**STATED EXERCISE**
Return verbatim the lines of the material starting at the one containing "Select the Sandbox filter pill" and ending at the one containing "pos(305,421)", including both of those lines.

▼

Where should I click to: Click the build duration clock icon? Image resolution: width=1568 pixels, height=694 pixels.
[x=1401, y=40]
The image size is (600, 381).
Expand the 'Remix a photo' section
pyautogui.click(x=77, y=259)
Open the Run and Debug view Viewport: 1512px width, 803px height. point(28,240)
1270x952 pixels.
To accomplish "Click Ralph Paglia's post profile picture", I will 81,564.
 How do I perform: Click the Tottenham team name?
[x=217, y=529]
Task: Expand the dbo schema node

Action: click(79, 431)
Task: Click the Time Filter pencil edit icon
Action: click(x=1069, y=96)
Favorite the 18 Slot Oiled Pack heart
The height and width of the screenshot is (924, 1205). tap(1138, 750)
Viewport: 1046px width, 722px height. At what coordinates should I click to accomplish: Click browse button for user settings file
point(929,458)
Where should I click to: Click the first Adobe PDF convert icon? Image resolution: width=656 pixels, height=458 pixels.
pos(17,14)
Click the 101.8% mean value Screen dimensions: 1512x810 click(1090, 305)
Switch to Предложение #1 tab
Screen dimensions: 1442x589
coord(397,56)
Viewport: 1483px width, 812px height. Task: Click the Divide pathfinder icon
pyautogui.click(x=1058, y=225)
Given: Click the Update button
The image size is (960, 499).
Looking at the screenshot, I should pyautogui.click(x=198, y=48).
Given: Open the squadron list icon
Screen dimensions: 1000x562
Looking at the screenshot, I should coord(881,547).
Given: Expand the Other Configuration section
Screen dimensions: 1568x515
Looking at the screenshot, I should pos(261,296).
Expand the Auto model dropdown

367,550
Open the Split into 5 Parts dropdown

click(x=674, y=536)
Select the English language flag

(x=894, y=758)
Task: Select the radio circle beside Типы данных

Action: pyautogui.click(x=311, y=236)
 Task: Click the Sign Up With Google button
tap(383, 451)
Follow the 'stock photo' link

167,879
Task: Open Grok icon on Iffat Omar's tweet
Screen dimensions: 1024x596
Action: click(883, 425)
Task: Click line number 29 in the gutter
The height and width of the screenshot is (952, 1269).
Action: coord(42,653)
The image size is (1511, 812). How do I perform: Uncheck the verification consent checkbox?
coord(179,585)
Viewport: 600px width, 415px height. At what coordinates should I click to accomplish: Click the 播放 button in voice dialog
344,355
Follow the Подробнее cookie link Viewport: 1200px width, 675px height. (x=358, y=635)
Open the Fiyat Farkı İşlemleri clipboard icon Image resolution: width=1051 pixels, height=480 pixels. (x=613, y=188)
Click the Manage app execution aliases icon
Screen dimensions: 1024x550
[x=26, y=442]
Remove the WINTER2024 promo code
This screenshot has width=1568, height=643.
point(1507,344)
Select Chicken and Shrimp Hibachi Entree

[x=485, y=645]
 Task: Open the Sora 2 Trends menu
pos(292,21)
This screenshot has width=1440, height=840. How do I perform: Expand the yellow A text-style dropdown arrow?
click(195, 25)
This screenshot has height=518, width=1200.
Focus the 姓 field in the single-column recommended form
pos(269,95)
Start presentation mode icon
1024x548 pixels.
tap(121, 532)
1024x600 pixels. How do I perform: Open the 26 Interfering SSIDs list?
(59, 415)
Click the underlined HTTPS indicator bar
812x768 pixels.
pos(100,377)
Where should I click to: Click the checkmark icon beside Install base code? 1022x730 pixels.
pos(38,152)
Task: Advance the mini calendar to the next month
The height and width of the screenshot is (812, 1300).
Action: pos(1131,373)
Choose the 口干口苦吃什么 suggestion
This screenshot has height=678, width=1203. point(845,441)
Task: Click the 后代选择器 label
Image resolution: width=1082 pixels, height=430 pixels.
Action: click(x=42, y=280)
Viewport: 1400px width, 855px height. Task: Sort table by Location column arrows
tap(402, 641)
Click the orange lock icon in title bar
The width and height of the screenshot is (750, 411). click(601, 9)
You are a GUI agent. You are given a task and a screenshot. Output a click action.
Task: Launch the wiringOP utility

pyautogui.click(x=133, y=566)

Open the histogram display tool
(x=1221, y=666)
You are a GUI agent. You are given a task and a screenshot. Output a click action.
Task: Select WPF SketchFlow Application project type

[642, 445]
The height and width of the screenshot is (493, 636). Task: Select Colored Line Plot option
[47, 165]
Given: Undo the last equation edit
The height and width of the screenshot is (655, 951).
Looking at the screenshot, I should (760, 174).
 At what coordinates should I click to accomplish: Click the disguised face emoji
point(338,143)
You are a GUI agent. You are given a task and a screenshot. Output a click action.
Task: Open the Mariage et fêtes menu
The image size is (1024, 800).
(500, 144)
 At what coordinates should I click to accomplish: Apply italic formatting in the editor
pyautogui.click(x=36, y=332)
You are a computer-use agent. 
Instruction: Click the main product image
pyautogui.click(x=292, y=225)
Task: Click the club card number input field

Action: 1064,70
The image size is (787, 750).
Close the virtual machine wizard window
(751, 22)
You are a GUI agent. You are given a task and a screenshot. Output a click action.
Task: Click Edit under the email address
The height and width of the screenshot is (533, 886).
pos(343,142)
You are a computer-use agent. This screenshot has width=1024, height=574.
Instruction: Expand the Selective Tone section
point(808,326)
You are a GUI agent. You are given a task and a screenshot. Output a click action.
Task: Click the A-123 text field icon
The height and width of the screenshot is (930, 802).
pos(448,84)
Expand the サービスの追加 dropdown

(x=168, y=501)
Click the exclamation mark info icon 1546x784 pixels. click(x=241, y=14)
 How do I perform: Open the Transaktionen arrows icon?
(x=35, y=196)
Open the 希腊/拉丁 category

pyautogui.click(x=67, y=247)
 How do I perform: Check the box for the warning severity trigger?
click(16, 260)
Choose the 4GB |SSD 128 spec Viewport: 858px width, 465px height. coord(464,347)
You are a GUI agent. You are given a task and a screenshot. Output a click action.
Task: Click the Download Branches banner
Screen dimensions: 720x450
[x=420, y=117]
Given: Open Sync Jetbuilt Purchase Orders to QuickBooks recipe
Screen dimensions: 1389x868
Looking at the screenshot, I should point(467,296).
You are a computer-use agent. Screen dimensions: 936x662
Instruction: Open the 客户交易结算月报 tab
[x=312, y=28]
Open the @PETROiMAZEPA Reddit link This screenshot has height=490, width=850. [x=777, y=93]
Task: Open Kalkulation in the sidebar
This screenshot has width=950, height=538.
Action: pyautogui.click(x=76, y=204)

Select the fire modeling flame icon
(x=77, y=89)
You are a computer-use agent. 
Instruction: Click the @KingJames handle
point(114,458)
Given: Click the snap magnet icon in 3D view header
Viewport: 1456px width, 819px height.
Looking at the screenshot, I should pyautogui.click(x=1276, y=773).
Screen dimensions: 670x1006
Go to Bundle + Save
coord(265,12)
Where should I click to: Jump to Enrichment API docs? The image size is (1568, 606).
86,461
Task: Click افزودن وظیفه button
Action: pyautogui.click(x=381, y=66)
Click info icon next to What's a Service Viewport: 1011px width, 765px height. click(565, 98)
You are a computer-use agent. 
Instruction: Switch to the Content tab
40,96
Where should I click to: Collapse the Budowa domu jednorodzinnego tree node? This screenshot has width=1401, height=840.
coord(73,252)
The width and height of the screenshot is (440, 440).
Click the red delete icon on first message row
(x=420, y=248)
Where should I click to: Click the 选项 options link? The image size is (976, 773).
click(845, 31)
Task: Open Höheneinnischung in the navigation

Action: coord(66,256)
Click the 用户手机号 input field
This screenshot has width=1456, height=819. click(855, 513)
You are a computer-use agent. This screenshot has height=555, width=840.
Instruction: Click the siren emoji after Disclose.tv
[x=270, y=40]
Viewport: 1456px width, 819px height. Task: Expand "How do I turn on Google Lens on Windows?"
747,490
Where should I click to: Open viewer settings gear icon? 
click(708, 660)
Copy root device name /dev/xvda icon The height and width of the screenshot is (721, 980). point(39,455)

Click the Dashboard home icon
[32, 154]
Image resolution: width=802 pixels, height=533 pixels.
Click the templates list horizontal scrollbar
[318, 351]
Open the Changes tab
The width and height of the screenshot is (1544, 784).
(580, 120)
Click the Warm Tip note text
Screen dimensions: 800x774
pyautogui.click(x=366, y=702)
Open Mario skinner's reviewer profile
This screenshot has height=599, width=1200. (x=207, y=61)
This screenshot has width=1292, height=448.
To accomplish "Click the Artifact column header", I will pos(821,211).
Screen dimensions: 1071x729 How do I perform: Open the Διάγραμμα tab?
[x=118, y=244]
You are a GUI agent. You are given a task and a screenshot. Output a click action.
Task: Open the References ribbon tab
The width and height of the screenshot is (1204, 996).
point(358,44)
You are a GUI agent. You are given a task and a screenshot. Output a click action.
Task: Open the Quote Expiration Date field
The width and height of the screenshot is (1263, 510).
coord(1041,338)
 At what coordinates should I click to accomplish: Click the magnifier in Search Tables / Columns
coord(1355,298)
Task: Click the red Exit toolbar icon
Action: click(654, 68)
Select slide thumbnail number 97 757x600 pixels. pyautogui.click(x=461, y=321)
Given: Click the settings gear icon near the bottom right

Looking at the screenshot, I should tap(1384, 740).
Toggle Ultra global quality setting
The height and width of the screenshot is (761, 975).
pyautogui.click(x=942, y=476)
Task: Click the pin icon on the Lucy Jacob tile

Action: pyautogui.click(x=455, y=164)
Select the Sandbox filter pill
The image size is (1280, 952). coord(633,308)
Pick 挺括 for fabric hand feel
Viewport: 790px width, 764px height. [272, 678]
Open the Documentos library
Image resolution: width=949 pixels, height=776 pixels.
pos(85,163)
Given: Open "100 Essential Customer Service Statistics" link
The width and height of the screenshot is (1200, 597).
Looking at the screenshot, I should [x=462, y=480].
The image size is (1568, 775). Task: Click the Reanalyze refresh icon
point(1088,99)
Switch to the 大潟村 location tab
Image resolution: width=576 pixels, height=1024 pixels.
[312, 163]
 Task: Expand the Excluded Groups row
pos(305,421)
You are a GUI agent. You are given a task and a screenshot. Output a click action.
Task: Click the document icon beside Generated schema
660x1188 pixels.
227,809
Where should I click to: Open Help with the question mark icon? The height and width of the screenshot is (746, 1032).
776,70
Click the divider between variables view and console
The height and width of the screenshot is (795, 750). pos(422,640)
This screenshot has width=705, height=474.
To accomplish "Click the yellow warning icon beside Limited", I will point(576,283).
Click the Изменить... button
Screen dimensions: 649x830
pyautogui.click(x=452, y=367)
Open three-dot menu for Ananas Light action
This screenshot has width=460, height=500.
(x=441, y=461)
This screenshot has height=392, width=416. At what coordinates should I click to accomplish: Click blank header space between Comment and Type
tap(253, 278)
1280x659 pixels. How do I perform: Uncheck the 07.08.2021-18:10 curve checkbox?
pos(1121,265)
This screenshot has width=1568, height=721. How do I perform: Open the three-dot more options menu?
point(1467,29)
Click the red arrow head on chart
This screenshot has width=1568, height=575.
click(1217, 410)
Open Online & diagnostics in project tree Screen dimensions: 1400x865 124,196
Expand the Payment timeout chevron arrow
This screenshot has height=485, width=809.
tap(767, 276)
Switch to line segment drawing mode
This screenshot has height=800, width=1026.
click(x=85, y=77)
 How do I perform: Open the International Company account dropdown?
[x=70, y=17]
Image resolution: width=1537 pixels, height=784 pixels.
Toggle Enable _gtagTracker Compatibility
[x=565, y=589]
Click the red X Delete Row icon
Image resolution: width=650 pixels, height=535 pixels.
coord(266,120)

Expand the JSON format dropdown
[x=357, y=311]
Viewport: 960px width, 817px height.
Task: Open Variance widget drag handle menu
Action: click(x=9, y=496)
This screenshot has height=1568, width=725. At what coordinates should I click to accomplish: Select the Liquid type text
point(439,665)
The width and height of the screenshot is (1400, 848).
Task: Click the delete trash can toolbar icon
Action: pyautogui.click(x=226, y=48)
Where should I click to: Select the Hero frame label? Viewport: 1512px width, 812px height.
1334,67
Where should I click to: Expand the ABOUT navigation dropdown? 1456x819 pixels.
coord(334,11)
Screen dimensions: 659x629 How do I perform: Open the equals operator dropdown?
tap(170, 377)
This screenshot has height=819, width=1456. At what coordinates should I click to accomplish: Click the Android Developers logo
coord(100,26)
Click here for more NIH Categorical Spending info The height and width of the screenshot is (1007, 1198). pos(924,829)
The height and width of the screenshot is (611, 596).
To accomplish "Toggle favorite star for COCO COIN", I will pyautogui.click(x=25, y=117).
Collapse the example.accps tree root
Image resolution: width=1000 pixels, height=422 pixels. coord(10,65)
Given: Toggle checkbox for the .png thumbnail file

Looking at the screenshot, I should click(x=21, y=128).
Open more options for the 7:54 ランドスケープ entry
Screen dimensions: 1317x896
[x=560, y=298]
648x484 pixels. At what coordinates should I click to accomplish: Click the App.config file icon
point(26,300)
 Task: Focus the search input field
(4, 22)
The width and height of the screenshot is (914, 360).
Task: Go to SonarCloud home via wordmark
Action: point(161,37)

▲

**TASK ANSWER**
Select the Sandbox filter pill
The image size is (1280, 952). coord(633,308)
Pick 挺括 for fabric hand feel
Viewport: 790px width, 764px height. [272, 678]
Open the Documentos library
Image resolution: width=949 pixels, height=776 pixels.
pos(85,163)
Given: Open "100 Essential Customer Service Statistics" link
The width and height of the screenshot is (1200, 597).
Looking at the screenshot, I should [x=462, y=480].
The image size is (1568, 775). Task: Click the Reanalyze refresh icon
point(1088,99)
Switch to the 大潟村 location tab
Image resolution: width=576 pixels, height=1024 pixels.
[312, 163]
 Task: Expand the Excluded Groups row
pos(305,421)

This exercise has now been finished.